Plasmonic polymers unraveled through single particle spectroscopy.

Plasmonic polymers are quasi one-dimensional assemblies of nanoparticles whose optical responses are governed by near-field coupling of localized surface plasmons. Through single particle extinction spectroscopy correlated with electron microscopy, we reveal the effect of the composition of the repeat unit, the chain length, and extent of disorder on the energies, intensities, and line shapes of the collective resonances of individual plasmonic polymers constructed from three different sizes of gold nanoparticles. Our combined experimental and theoretical analysis focuses on the superradiant plasmon mode, which results from the most attractive interactions along the nanoparticle chain and yields the lowest energy resonance in the spectrum.
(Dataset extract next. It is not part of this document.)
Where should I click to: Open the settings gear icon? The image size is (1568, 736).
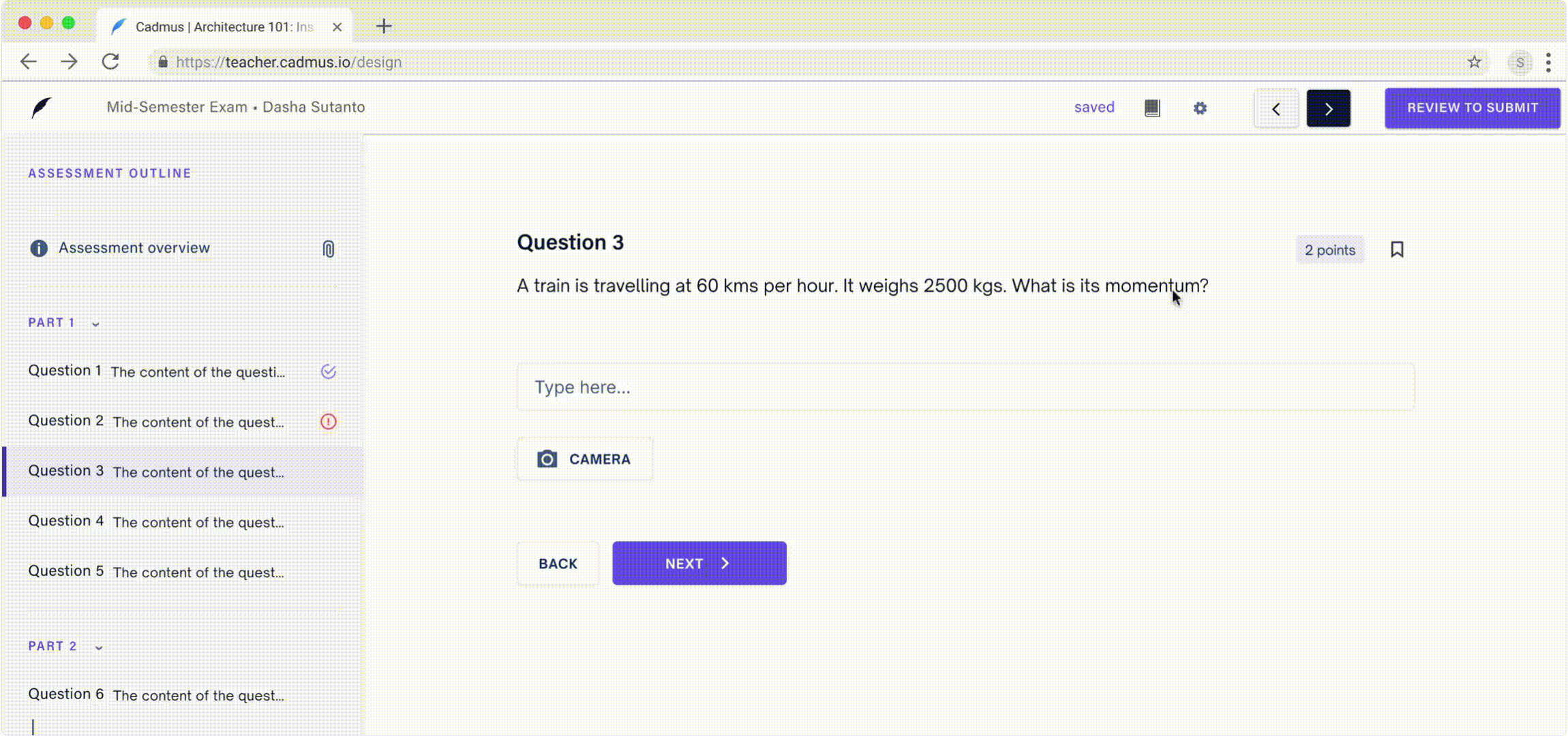(x=1200, y=108)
This superradiant mode redshifts with increasing chain length until an infinite chain limit, where additional increases in chain length cause negligible change in the energy of the superradiant mode. We find that, among plasmonic polymers of equal width comprising nanoparticles with different sizes, the onset of the infinite chain limit and its associated energy are dictated by the number of repeat units and not the overall length of the polymer. The intensities and linewidths of the superradiant mode relative to higher energy resonances, however, differ as the size and number of nanoparticles are varied in the plasmonic polymers studied here. These findings provide general guidelines for engineering the energies, intensities, and line shapes of the collective optical response of plasmonic polymers constructed from nanoparticles with sizes ranging from a few tens to one hundred nanometers.